Create a new IAM policy that allow write access to S3 bucket created.
prometheus-thanos-policy.json
"Version" : "2012-10-17",
"Statement" : [
{
"Sid" : "ThanosStorage",
"Effect" : "Allow",
"Action" : ["s3:ListBucket","s3:PutObject","s3:GetObject","s3:DeleteObject"],
"Resource" : [
"arn:aws:s3:*:<account-id>:accesspoint/eks-auto-demo-thanos",
"arn:aws:s3:eu-west-1:<account-id>:accesspoint/eks-auto-demo-thanos/*"
]
}
]
}
prometheus-thanos-role with PODIdentity assume role. Attached previously created bucket Policy
Step 3. Create PodIdentity association.
Thanos sidecar will be deployed along with Prometheus and it require write access to S3 bucket we have created. For that we have to create a PodIdentity association that will allow Prometheus serviceAccount to assume the role we have created.
kube-prometheus-stack will be installed in monitoring namespace, so create association for serviceAccount kube-prometheus-stack-prometheus in monitoring namespace.
Step 4. Install Prometheus with Thanos
Below is minimal values.yaml file that configures thanos sidecar. Complete file available at aws-eks-terraform/EKS-Prom-Thanos/Prom-Thanos/prometheus-thanos.yaml
values.yaml
prometheus:
enabled: true
thanosService:
enabled: true
thanosServiceMonitor:
enabled: true
additionalLabels:
app.kubernetes.io/instance: kube-prometheus-stack
app.kubernetes.io/name: prometheus
prometheusSpec:
retention: 4h
replicas: 2
thanos:
image: quay.io/thanos/thanos:v0.39.1
version: v0.39.1
objectStorageConfig:
secret:
type: S3
config:
bucket: "eks-auto-demo-thanos"
region: "eu-west-1"
endpoint: s3.amazonaws.com
insecure: false
signature_version2: false
put_user_metadata: {}
http_config:
idle_conn_timeout: 90s
trace:
enable: false
listenLocal: false
objectStorageConfig with necessary parameters, a new secret with its content will be created for Thanos sidecar to consume.
Install Prometheus
helm upgrade -i kube-prometheus-stack \
--repo https://prometheus-community.github.io/helm-charts kube-prometheus-stack \
-n monitoring --create-namespace -f prometheus-thanos.yaml
Step 4. Create PodIdentity association for Thanos service
Multiple Thanos services require access to the S3 bucket to function. Thanos gateway reads TSDB contents, compactor deduplicate and compacts contents on Bucket.
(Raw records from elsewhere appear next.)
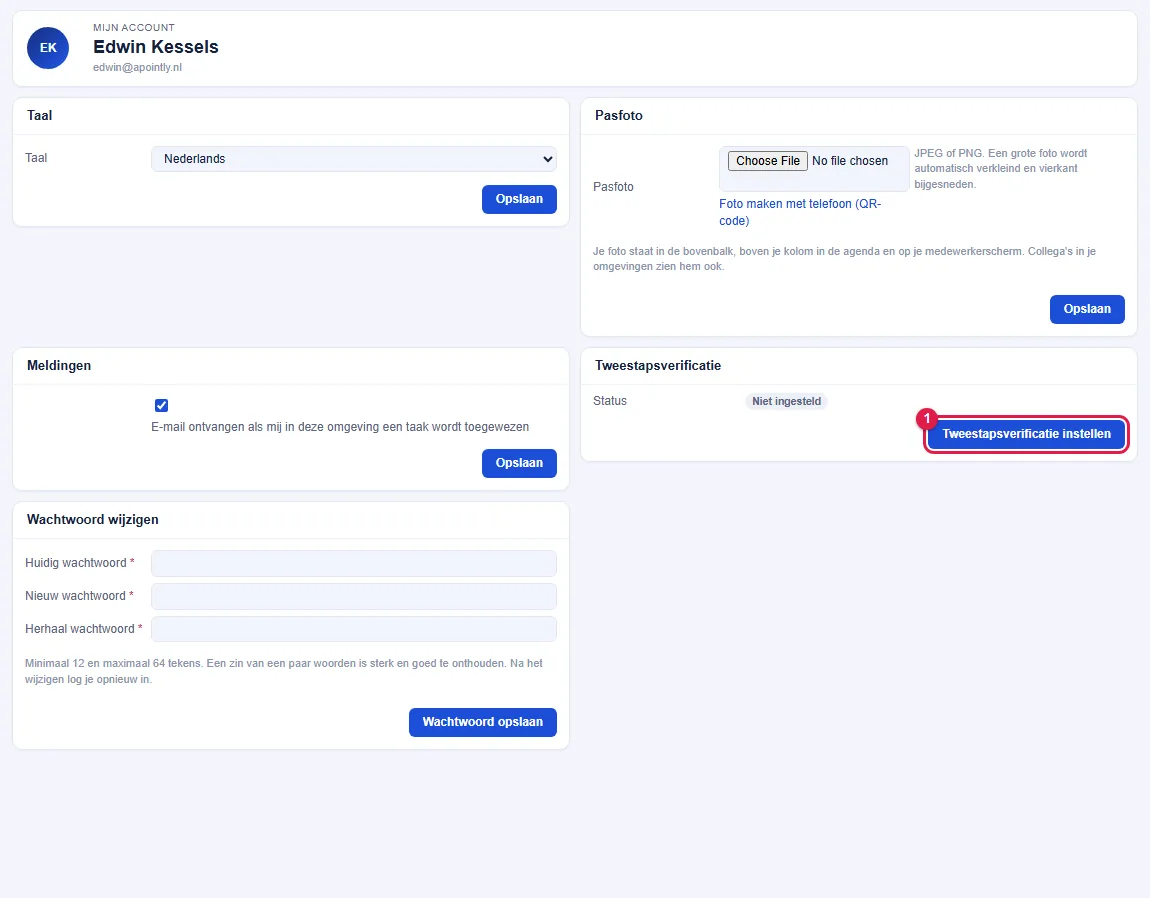Uncheck the task e-mail notification checkbox

coord(161,405)
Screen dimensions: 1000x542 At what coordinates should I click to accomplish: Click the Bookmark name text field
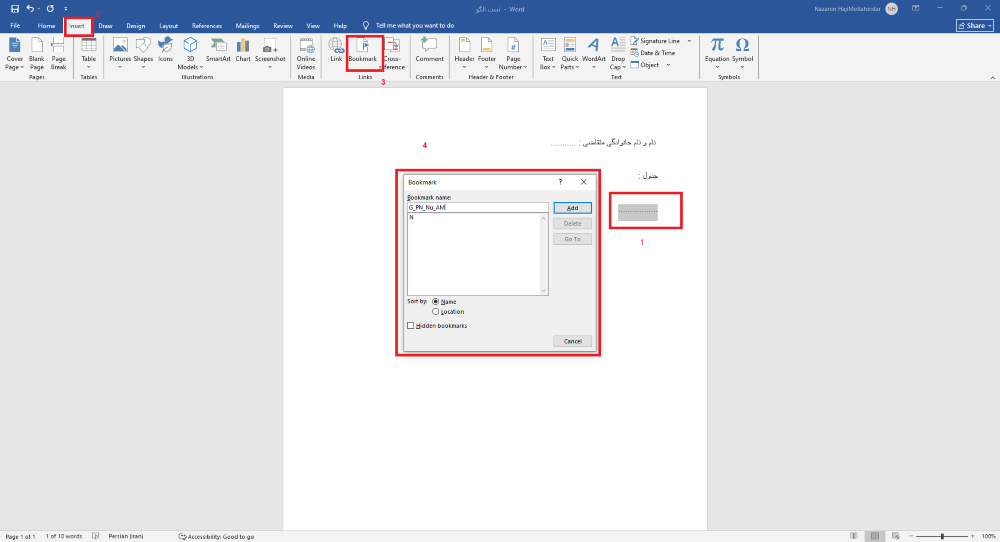point(478,208)
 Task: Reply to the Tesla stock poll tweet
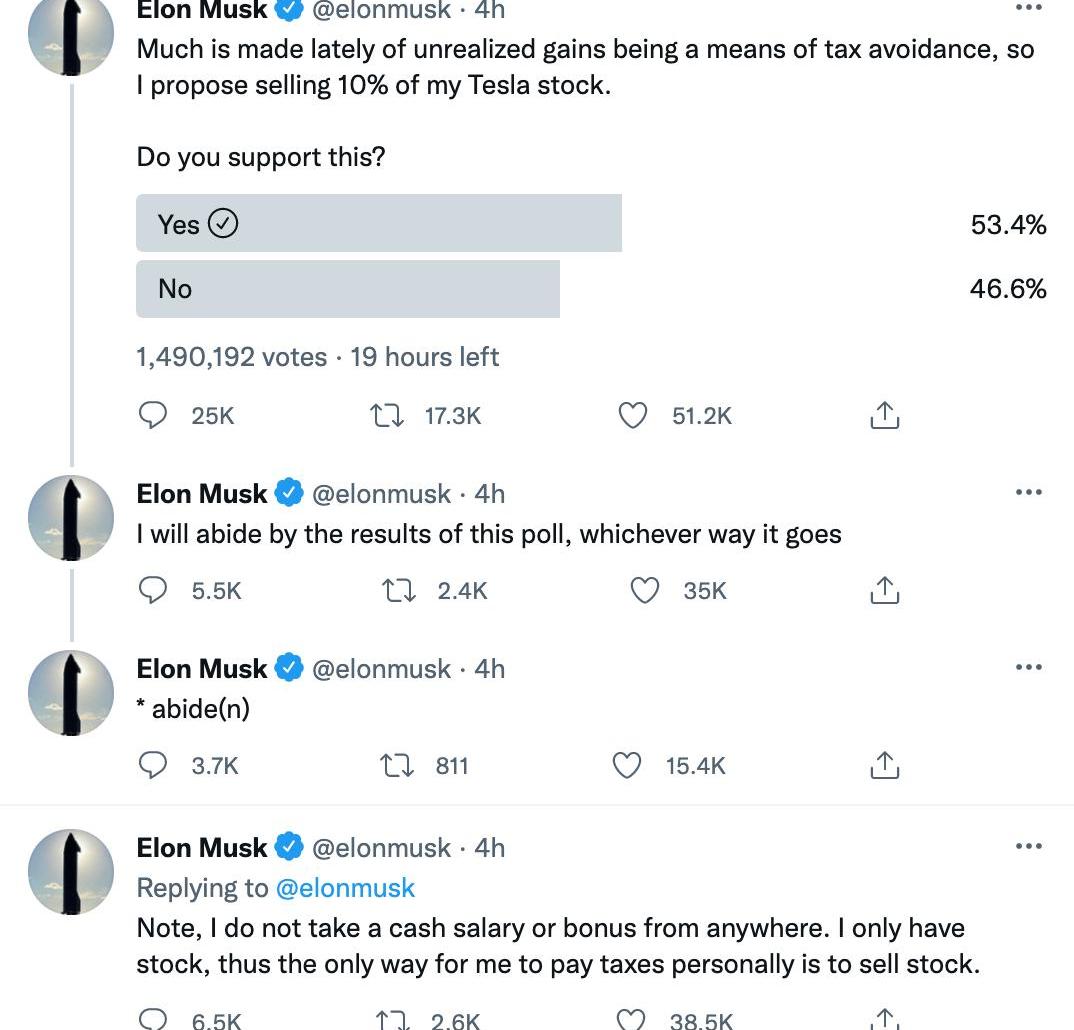(153, 415)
Since we are using Pod Identity,we can reuse IAM role created previously.
Thanos will be installed in thanos Namespace, create following podID association to role prometheus-thanos-role
- SA=thanos-storegateway, NS=thanos
- SA=thanos-compactor, NS=thanos
Step 5. Install Thanos
Here is minimal thanos.yaml file. For more detailed file refer aws-eks-terraform/EKS-Prom-Thanos/Prom-Thanos/thanos.yaml
In this configuration I am installing following components
- Thanos querier
- Thanos query front end
- Thanos storage gateway
- Thanos compactor
thanos.yaml
global:
defaultStorageClass: "gp3"
# Insecureimagesoption required as chart defaults to Bitami's private registry that are no longer available.
security:
allowInsecureImages: true
image:
registry: docker.io
repository: thanosio/thanos
tag: v0.40.1
objstoreConfig: |
type: S3
config:
bucket: "eks-auto-demo-thanos"
region: "eu-west-1"
endpoint: s3.amazonaws.com
insecure: false
signature_version2: false
put_user_metadata: {}
http_config:
idle_conn_timeout: 90s
trace:
enable: false
query:
enabled: true
replicaCount: 1
replicaLabel: prometheus_replica # Thanos default is 'replicas' label used by kube-prom is this.
dnsDiscovery:
enabled: true
sidecarsService: kube-prometheus-stack-thanos-discovery # SVC of the sidecar
sidecarsNamespace: monitoring
extraArgs:
- "--log.level=info"
- "--query.replica-label=replica"
- "--store=dnssrv+_grpc._tcp.kube-prometheus-stack-thanos-discovery.monitoring.svc.cluster.local"
storegateway:
enabled: true
replicaCount: 1
extraArgs:
- "--sync-block-duration=3m"
- "--objstore.config-file=/conf/objstore.yml"
compactor:
enabled: true
retentionResolutionRaw: 30d
retentionResolution5m: 90d
retentionResolution1h: 180d
extraArgs:
- "--objstore.config-file=/conf/objstore.yml"
- "--wait"
queryFrontend:
enabled: true
replicaCount: 1
extraArgs:
- "--query-range.split-interval=24h"
- "--query-range.response-cache-max-freshness=1m"
Install Thanos
# Add Bitnami repo and install thanos
helm repo add bitnami https://charts.bitnami.com/bitnami ; helm repo update bitnami
helm install thanos bitnami/thanos --version 17.3.1 -f thanos.yaml -n thanos --create-namespace
thanos-query-frontend.thanos.svc.cluster.local:9090
[!NOTICE] It can take more than 2 hours before data is visible in S3 bucket. Data is uploaded only when Prometheus closed a TSDB file which by default every 2 hours
Step 6. Configure Grafana Datasource
In Grafana datasources, you can now create a new data source type Prometheus and point it to Thanos-frontend service if in same account, or its Ingress/HttpRoute
When performing queries, last 4 hours data will be retrieved from Prometheus and older data will be retrieved from S3 bucket via storage Gateway
Fixing dedupilcation
Querier must identify the label used by each prometheus to distinguish prometheus instances.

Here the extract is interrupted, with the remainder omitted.